Nevertheless, the DRP was now the undisputed strongest right-wing radical party in Lower Saxony. As such, it attracted more factions to the right. The most important was the German National Party (DNB), which Herbert Freiberger had founded in 1954 and which Otto Ernst Remer stood behind . On August 20, 1955, the DNB joined the DRP and Herbert Freiberger became chairman of the party. In the state elections in Lower Saxony in 1955 , the DRP reached 3.77% and entered the state parliament with six members . A strong wing in the DRP called for the DRP to work with the FDP. In the local elections in Lower Saxony in 1956 , candidates from the FDP and DRP ran in a number of municipalities. Freiberger belonged to the national-neutralist wing of the party, which rejected this cooperation. The proposal to enter into an observation relationship between the parliamentary groups of the FDP-GB / BHE community group led to the first loss of members. The Kassel Federal Party Congress at the end of October 1957 supported the course of cooperation and the internship was entered into on November 5, 1957. After the state executive supported this on December 1, 1957, Freiberger and one hundred of his supporters left the DRP. The internship was terminated on June 2, 1958 by the FDP and GB / BHE.

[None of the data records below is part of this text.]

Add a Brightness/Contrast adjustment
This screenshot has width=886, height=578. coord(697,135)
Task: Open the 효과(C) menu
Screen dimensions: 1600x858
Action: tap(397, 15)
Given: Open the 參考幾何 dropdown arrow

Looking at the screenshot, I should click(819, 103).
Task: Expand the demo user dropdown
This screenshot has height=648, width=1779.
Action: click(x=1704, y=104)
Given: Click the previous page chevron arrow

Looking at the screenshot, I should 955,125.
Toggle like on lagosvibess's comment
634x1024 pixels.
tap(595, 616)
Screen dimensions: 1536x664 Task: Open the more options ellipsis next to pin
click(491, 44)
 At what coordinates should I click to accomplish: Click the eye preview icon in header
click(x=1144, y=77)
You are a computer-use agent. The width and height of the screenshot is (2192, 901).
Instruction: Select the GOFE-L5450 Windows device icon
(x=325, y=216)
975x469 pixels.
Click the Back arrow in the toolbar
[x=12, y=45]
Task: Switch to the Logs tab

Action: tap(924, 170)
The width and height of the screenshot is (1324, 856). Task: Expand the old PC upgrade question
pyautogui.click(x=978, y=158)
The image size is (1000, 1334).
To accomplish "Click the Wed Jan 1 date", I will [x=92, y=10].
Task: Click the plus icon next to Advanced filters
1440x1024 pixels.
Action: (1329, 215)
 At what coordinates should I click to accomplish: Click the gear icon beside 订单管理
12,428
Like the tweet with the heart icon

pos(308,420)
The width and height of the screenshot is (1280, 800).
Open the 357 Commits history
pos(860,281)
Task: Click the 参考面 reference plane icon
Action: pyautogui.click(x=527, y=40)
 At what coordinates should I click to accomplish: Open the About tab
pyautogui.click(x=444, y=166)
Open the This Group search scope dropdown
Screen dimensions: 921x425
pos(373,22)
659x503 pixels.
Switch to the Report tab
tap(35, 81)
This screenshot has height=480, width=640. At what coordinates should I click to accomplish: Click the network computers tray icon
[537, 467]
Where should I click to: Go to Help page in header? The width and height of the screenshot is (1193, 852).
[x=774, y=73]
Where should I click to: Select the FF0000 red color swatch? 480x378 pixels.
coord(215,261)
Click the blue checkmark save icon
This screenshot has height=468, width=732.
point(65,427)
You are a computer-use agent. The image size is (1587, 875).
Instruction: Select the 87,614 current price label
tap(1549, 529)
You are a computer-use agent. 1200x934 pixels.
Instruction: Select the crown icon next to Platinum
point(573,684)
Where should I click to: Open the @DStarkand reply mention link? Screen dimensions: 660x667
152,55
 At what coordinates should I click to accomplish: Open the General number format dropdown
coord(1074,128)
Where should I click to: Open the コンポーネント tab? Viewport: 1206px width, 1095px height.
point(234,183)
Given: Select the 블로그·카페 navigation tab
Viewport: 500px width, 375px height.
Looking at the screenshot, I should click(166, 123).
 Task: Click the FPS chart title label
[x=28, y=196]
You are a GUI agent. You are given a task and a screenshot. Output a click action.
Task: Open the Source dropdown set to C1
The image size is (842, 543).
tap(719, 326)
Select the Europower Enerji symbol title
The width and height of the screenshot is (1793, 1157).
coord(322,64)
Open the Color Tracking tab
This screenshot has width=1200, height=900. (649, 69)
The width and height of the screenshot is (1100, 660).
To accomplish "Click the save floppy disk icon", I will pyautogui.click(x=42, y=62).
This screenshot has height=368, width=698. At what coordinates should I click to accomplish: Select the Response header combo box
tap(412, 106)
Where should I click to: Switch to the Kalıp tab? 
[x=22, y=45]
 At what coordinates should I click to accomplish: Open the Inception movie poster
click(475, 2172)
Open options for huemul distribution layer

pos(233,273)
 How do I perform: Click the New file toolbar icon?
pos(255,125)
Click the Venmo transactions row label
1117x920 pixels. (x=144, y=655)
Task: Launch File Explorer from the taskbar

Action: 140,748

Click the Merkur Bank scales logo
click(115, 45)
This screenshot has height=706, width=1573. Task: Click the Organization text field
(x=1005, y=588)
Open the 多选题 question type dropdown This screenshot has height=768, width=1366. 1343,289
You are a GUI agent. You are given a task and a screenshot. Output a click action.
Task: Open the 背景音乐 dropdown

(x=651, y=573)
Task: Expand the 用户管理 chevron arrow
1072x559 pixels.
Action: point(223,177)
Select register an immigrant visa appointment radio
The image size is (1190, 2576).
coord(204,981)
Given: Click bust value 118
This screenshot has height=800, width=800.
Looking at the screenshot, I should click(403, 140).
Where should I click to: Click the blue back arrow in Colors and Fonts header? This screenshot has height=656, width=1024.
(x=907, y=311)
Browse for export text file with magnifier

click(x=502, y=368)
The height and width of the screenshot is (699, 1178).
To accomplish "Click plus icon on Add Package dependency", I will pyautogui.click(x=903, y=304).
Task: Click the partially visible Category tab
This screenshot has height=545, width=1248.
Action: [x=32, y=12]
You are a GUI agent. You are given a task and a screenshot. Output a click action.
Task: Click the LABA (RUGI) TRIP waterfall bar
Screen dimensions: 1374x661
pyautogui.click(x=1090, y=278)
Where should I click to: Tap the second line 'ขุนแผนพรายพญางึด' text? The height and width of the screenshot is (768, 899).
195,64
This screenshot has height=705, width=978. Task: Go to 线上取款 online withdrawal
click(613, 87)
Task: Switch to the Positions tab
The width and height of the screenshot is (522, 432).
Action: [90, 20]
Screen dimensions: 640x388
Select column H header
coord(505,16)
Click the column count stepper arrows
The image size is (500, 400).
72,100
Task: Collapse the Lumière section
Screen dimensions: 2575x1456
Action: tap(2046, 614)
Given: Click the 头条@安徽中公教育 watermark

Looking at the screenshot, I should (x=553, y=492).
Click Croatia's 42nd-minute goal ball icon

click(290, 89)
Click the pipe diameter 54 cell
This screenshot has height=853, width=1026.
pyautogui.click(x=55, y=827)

In the following years the party's importance declined. In the state elections in Lower Saxony in 1963 , the party achieved 1.47% of the vote and was no longer represented in the state parliament. At the beginning of September 1962, at the regional party conference in Osnabrück, it was decided to split the regional association into a regional association Northwest (including Bremen) and a regional association Hanover-Braunschweig.

In 1965 the party and with it the two state associations disbanded. The state association Hanover-Braunschweig had 18 and the state association Northwest 22 district associations (5 of them in Bremen). Large parts of the remaining members switched to the NPD , which was supposed to get 6.98% of the votes in the state elections in Lower Saxony in 1967 .

Strongholds of the party

Both in terms of organization and the electorate, the DRP had its party strongholds in the rural parts of East Friesland, in the Oldenburger Land and in Göttingen with a higher Protestant population. These were also the strongholds of the NSDAP in the early 1930s .

people

Party leader

  • Franz Richter (1950)
  • Anton Mainzer (1950–1951)
  • Kurt Jaeger (1951–1953)
  • Walter Liebehenz (1953–1954)
  • Hans Hertel (1954–1955)
  • Herbert Freiberger (1955–1957)
  • Hans-Heinrich Scheffer (1957–1960)
  • Adolf von Thadden (1960–1962)
  • Erich Blohm (Northwest Regional Association, 1962–1965)
  • Hermann Dröge (Hanover-Braunschweig Regional Association, 1962–1965)

MPs

literature

  • Oliver Sowinski: The German Reich Party 1950-1965. Organization and ideology of a right-wing radical party. Frankfurt am Main 1998, pp. 51-66, 393.